Getting Started: Alerts
Welcome back to our Getting Started series with the ThousandEyes platform. Today, we're going to focus on Alerts. The ThousandEyes platform offers extensive customization options for configuring alert rules and assigning them to tests. By default, each test already has preconfigured alert rules that are enabled based on the test layers involved. Additionally, you can create customized alerts using various alert metrics based on the layer and type of testing, allowing for granular notifications.
The default notification method for alerts is email. Within an alert, you can include text to be sent along with the notification. For example, if you set up an alert for application performance, you can add specific action items for engineers to execute within an alert email. This text feature enables customers to establish their own incident management process.
Furthermore, there are integration options available for third-party platforms, such as PagerDuty, Slack, or ServiceNow. For instance, if your company uses ServiceNow for incident management, you can integrate it with ThousandEyes to automate the alert process. Now let's look at alert baselining. Alert baselining provides users with the capability to create alert rules that accurately account for natural variations in test data. By utilizing metrics such as standard deviation, percentage change, or absolute values, you can configure alert rules that notify on baseline violations.
In practical terms, this means you can create an alert rule, for example, to receive a notification when the response time exceeds 30% above the baseline value, calculated over a 24-hour period. This feature allows users to create a single rule that applies to multiple locations within dynamic performance levels. Please be aware that dynamic baselines are currently only available for Cloud and Enterprise Agent tests.

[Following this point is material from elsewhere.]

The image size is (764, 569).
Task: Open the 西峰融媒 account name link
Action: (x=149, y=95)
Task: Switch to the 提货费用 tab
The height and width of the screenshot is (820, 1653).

ThousandEyes also offers alert suppression windows, which allow you to temporarily disable alert notifications for tests during specific periods, like planned maintenance windows or expected outages. You have the option to set up a one-time suppression window or schedule it to be reoccurring. During these windows, data will continue to be collected, but alerts will not be triggered.
Within the alert list menu, there are two tabs, Active Alerts and Alert History. Active Alerts shows all the active alerts. Alert History shows all the alerts within the last 90 days. You can also search within a specified time period. Now, let's create an example alert. On this page, there are different tabs, like Cloud and Enterprise Agents, Endpoint Agents, and BGP Routing. All the alerts you can use are listed in these sections.

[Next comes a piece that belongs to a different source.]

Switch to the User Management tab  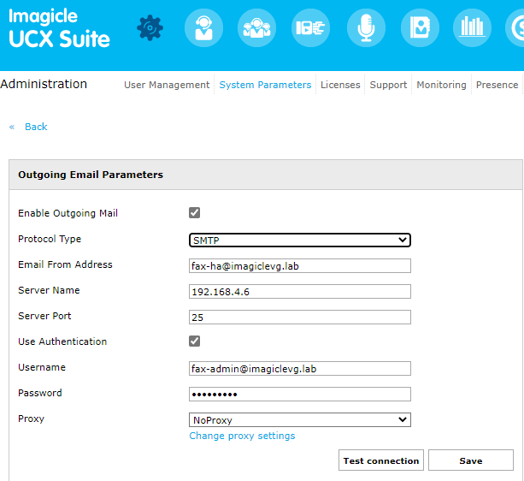click(167, 85)
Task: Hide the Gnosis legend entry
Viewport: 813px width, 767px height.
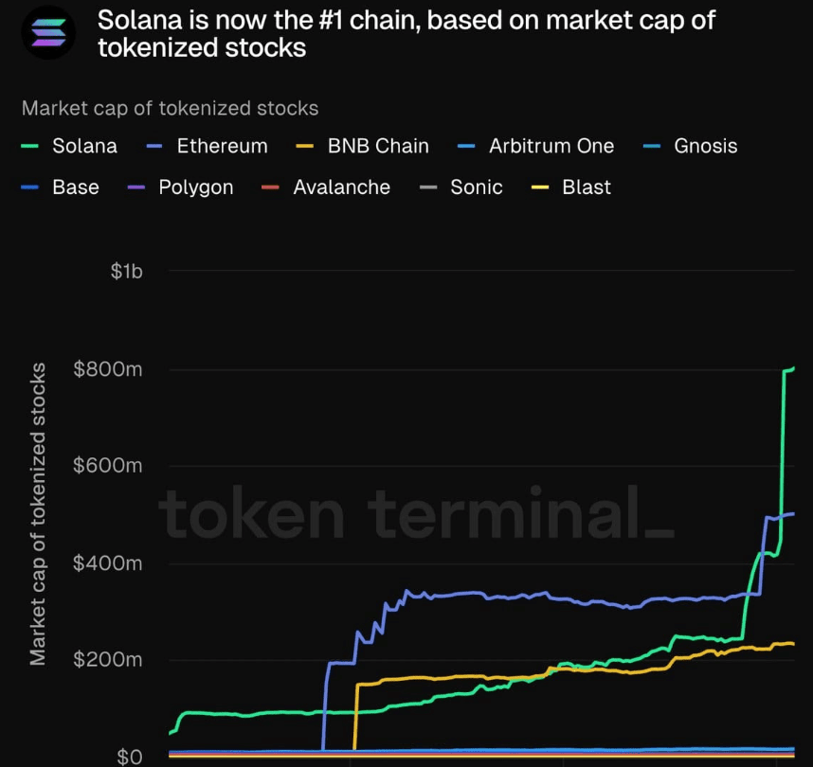Action: pyautogui.click(x=705, y=146)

Let's focus on the Cloud and Enterprise Agent section. Here, there are preconfigured alerts called default rules. They're designed specifically for tests involving Cloud and Enterprise Agents. For instance, look at the Default HTTP alert. This alert is automatically triggered when a test encounters an error. However, this alert might not be enough to really understand performance issues. To address this, let's make a new alert that can spot performance problems.
First, click on the Add New Alert button. This new alert will be of the Network type and Agent to Server. When you choose this type, you'll see a list of test types that this alert can work with. Since we're interested in performance, we'll measure two things, latency and packet loss in the HTTP server test that we set up earlier. We'll give this alert a name, SAP Concur, Loss and Latency 30%. Good naming is important so that administrators can understand what's going on just by reading the name. This helps them save time when responding to issues.
Now pick the test that this alert will be tied to. And then choose the agents involved. I'll set the severity to Major. This way, the person receiving the alert will know to take action quickly. As the name suggests, we're aiming for a 30% loss in data and latency. It's easy to calculate 30% packet loss, but what does 30% increase in latency mean? That's where the alert baseline comes in.
I want to get an alert when the loss is more than 30% or when latency is 30% higher than usual, considering the past 24 hours. So the conditions are packet loss should be at least 30% and the latency should be dynamically 30% higher.
By setting it to Any, I'll receive a notification if either of these conditions is met. Sometimes we see random issues that occur briefly. To avoid unnecessary alerts for those cases, we can set the condition that the issue must last for at least 10 minutes within a 20 minute time frame.
Now let's discuss how you can receive this alert. Navigate to the Notifications tab. By default, email notification is selected. In the default email notification method, we can include customized text to be sent with the alert. For instance, if a customer configures an alert for performance, we can include specific instructions for engineers to follow within the alert email. This could involve pointing out critical devices and the monitoring tools they should check upon receiving the alert. Using this text feature, we have the ability to establish our own incident management process.
Apart from email alerts, the ThousandEyes platform also supports webhooks. This involves providing URL and authentication to connect the alert with your webhook service. You also have options for third-party integrations. Choices include Slack, PagerDuty, and ServiceNow. These integrations expand the ways in which we can receive and manage alerts. That wraps up our video on alerts. Thanks for watching.